Cumhuriyet'in 100'üncü yılında çıplak beden üzerine file blucin giyme hakkına anayasal güvence istiyorum

Eminim başlık en sekülerinize bile absürt gelmiştir…

Veya “somon balığı avlama” hakkına anasayal güvence de diyebilirdim.…

Hâlâ ‘bunlar da ne ya’ derdiniz ve haklı olurdunuz. 

Siz şu güzel pazar kahvaltınıza devam edin, ben anlatayım…

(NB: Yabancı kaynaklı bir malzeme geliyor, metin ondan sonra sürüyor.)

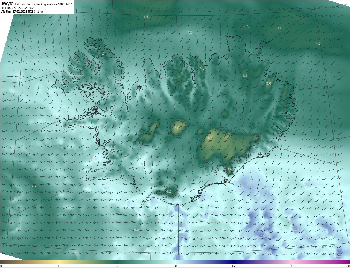Click the 2.7 value on Vatnajökull glacier
Screen dimensions: 350x268
tap(210, 138)
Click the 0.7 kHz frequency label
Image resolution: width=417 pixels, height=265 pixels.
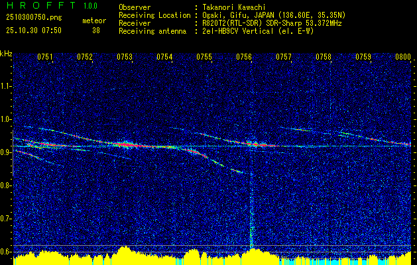5,219
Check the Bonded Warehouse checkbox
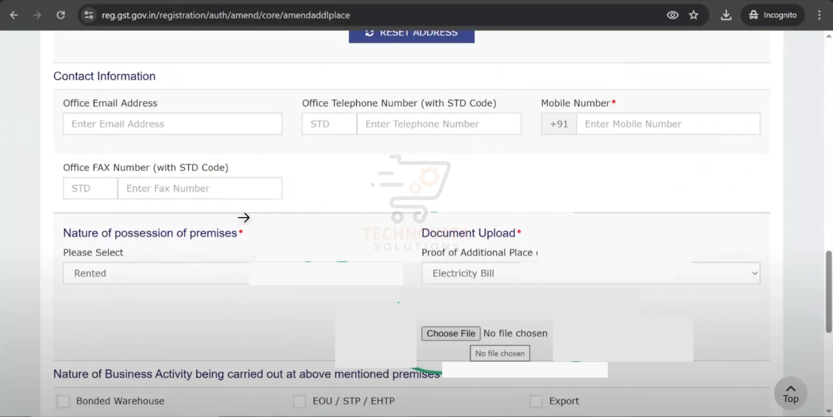Image resolution: width=833 pixels, height=417 pixels. coord(63,401)
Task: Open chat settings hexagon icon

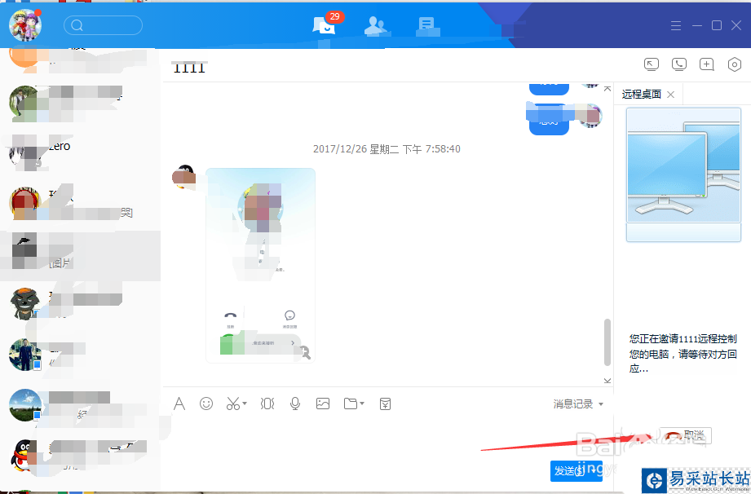Action: 735,64
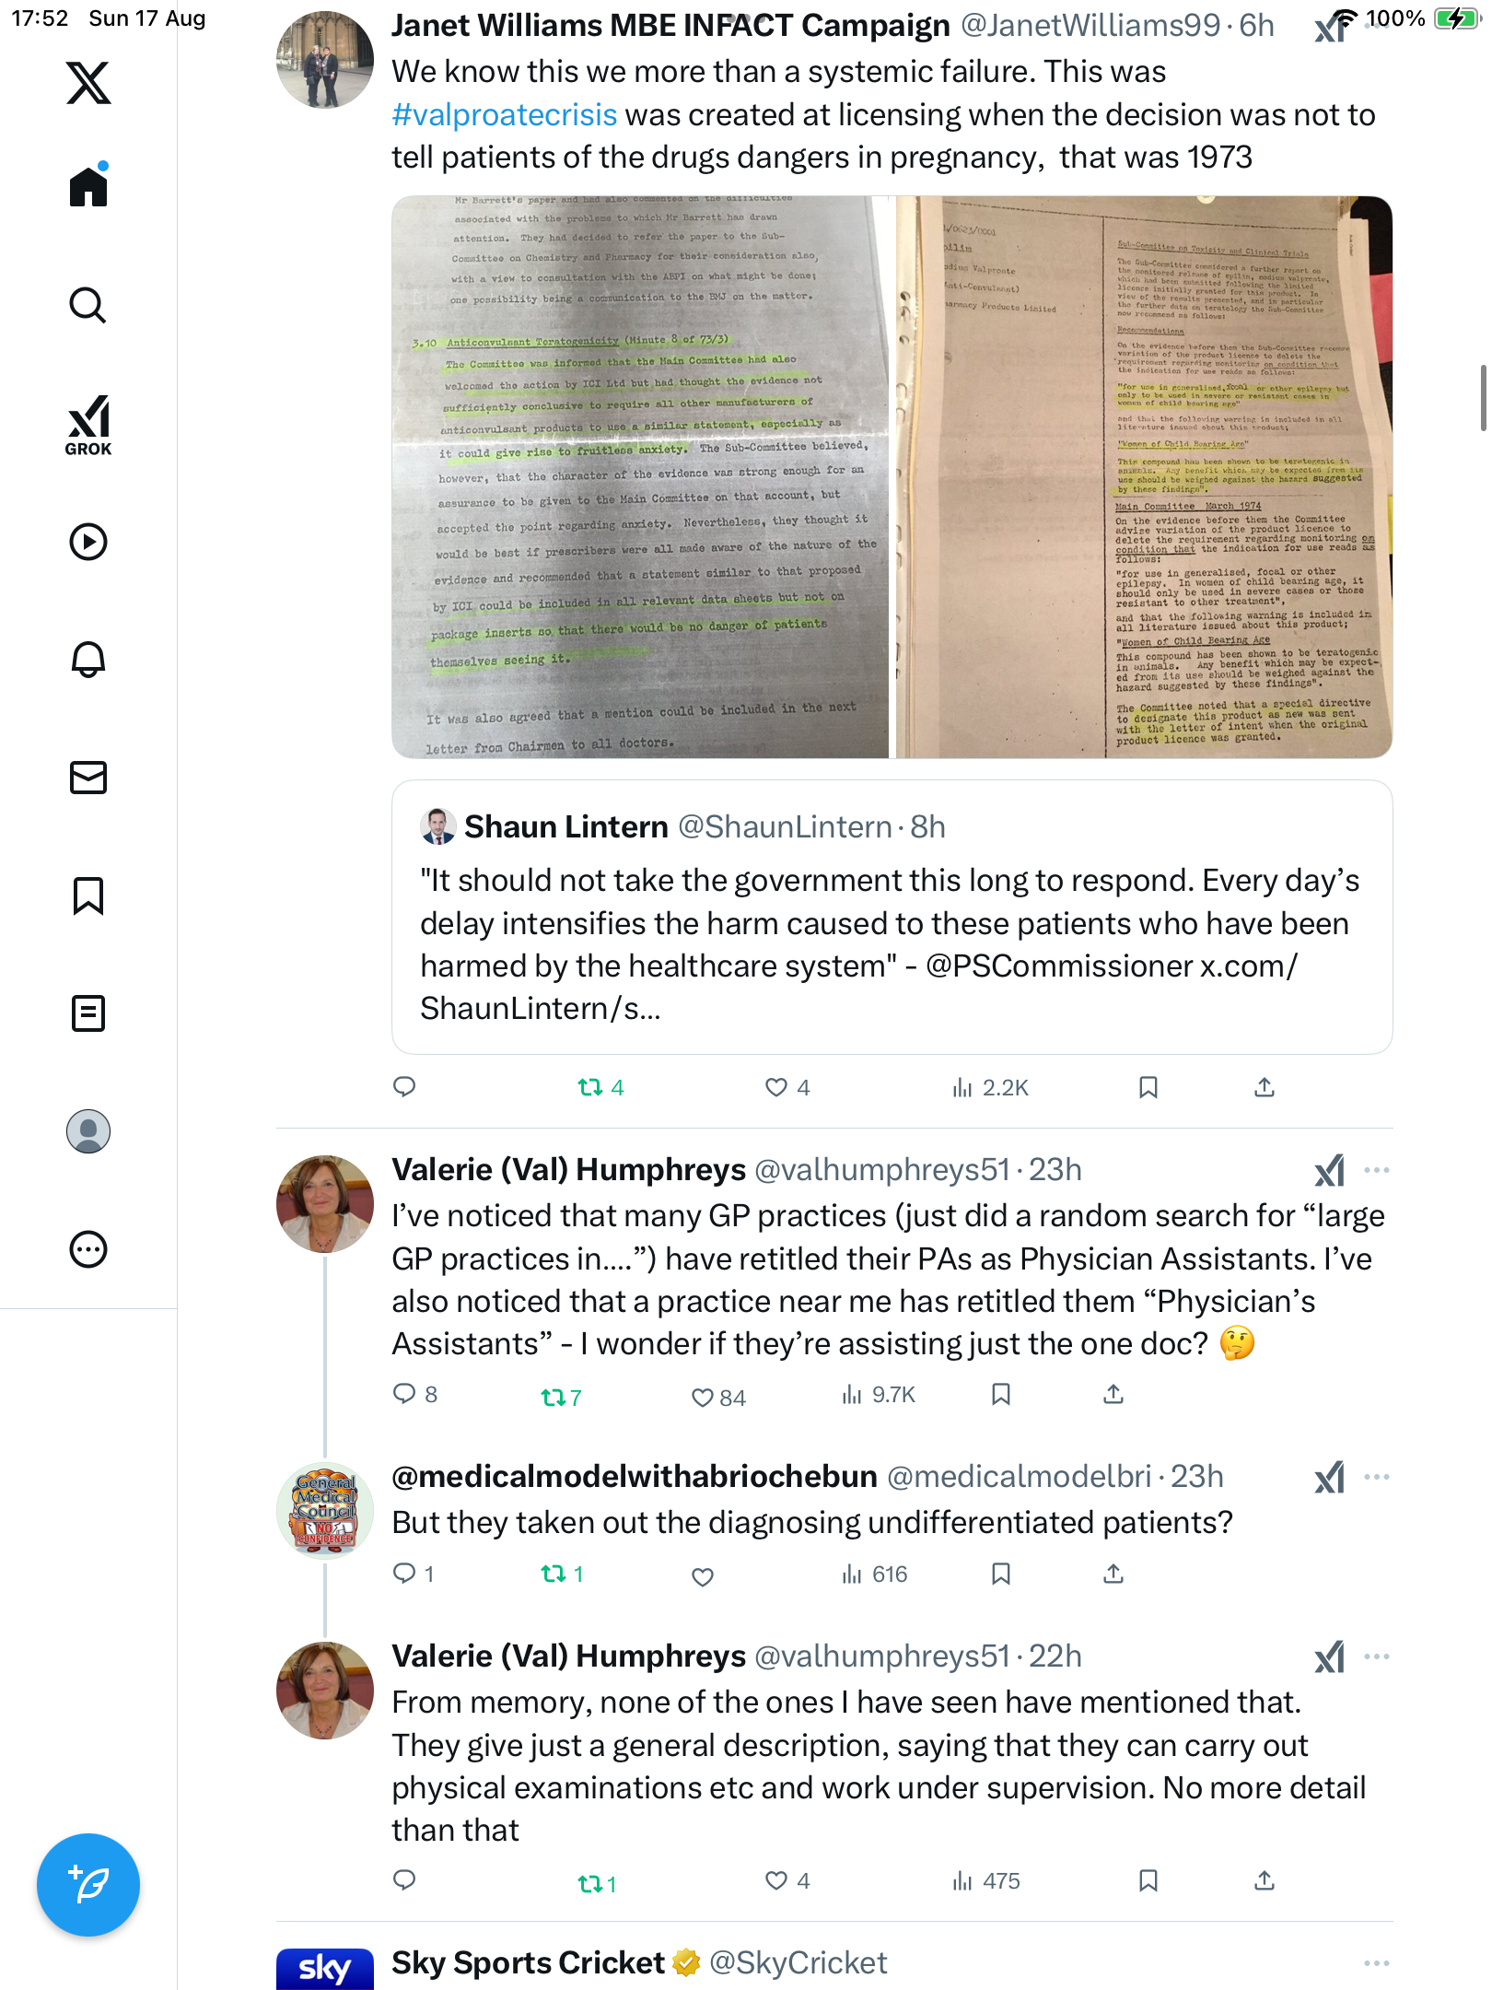1492x1990 pixels.
Task: Bookmark the @medicalmodelbri reply
Action: pyautogui.click(x=1001, y=1574)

OLAY GEÇEN EYLÜL MİLANO’DA PATLADI

Olay önce, geçtiğimiz 21 Eylül günü Milano’da yapılan bir defilede dikkati çekti.

O gün, saat 12.30’da, ünlü İtalyan giyim markası Diesel’in 2023 İlkbahar-yaz defilesi vardı.

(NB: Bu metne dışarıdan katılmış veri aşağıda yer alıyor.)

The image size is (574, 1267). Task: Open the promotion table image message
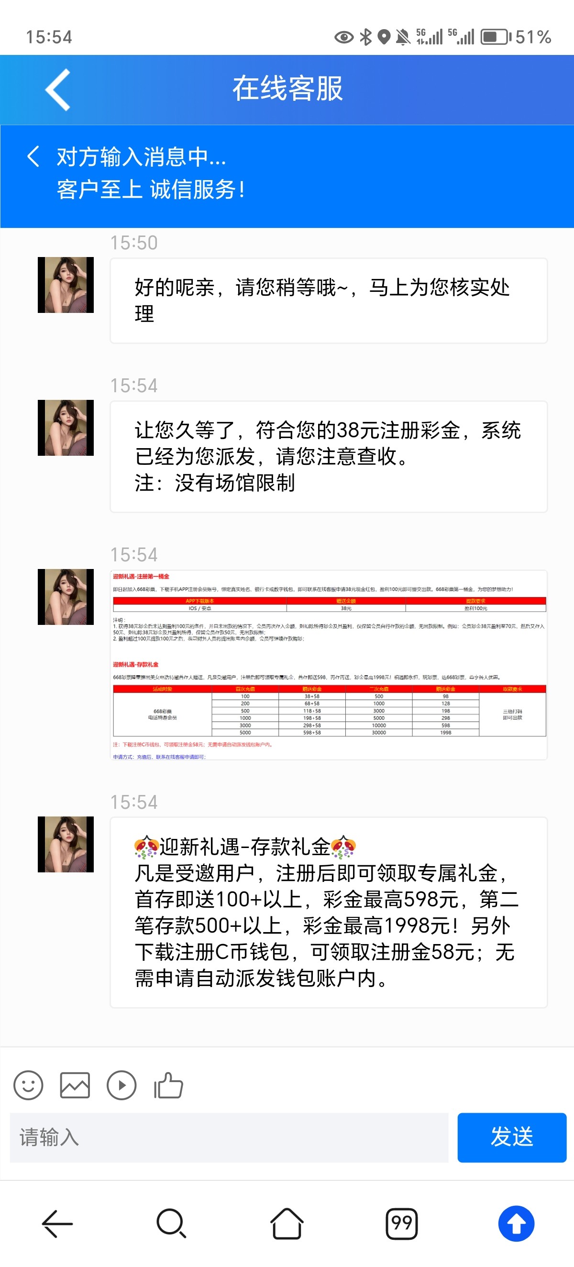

Tabi artık defile demek yanlış. Bunlara “Fashion Show” deniyor.

Nitekim bu da 4 bin 800 kişinin davetli olduğu dev bir moda gösterisiydi.

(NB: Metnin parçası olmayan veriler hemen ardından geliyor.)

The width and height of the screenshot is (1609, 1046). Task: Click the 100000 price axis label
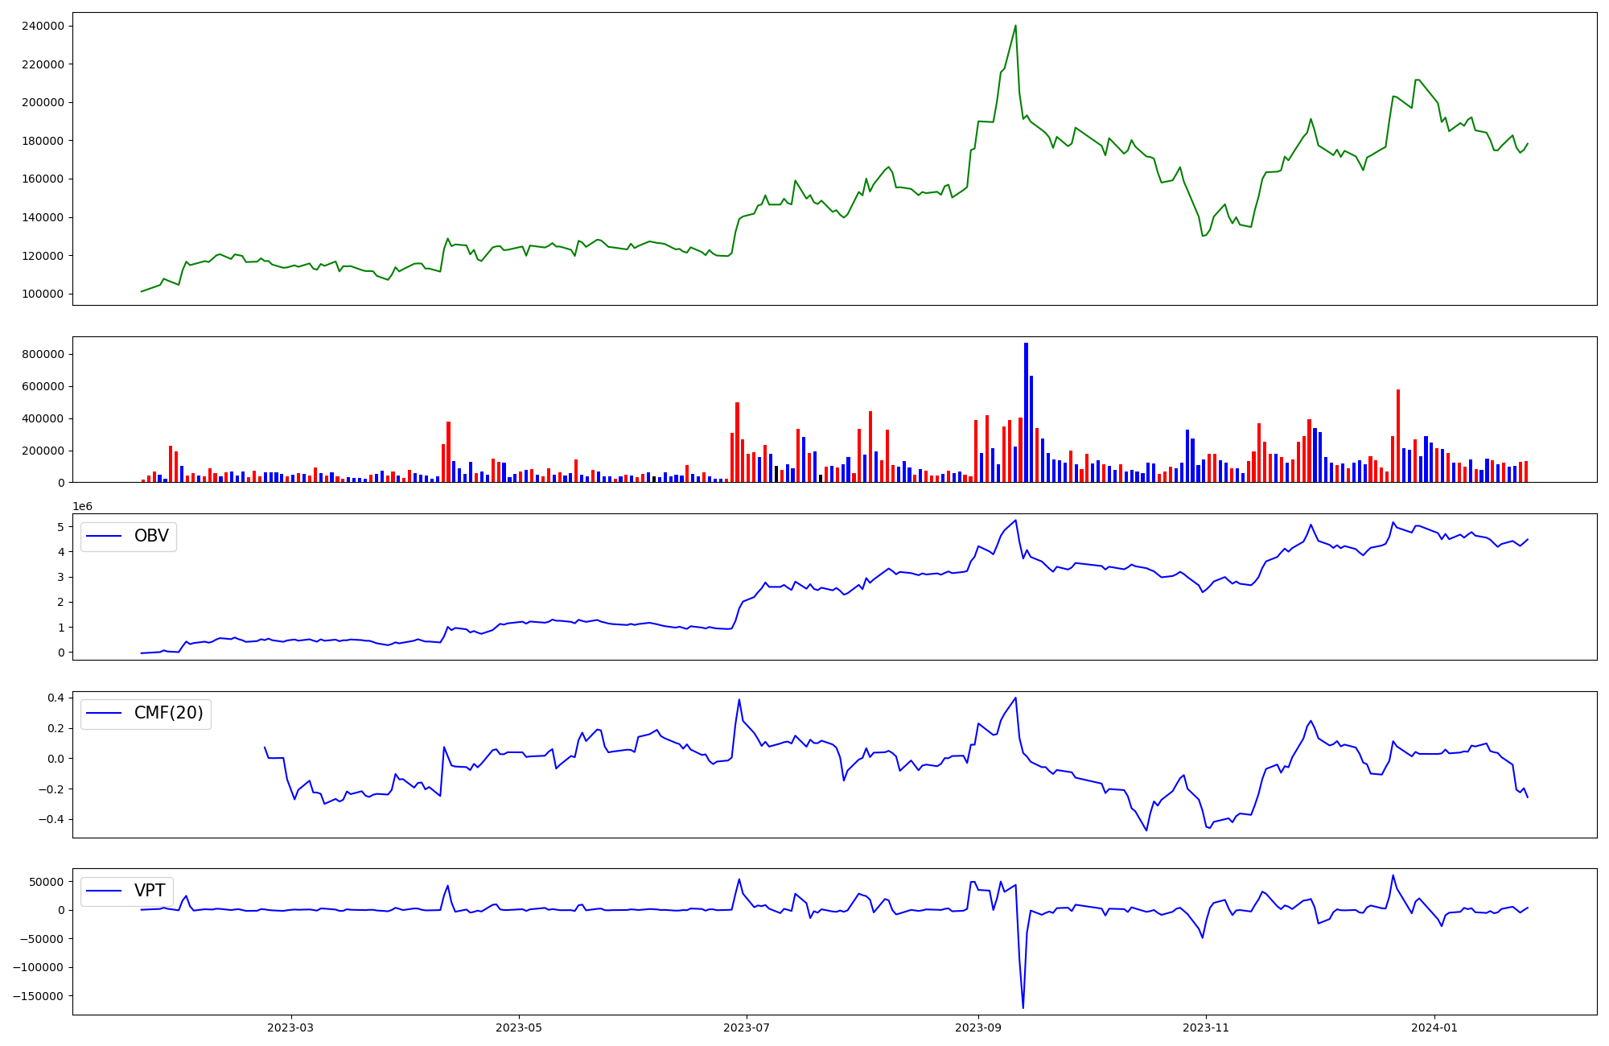(43, 294)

Sezonluk bir moda gösterisiydi ama gelenlerin 3 bini profesyonel olmayan davetliydi.

Milano’da moda okuyan öğrencilere bin 600 davetiye verilmişti.

4 BİN 500 KİŞİNİN ÜZERİNDE DOLAŞAN ÇIRILÇIPLAK EROTİK İKİ DEV VÜCUT

Önce gösterinin adından başlayayım…

Defilenin adı “Diesel Demokrasi…Demokratik Moda…”

Podyumun üzerinde, Guiness Rekorlar Kitabına geçecek dev iki şişme heykel vardı.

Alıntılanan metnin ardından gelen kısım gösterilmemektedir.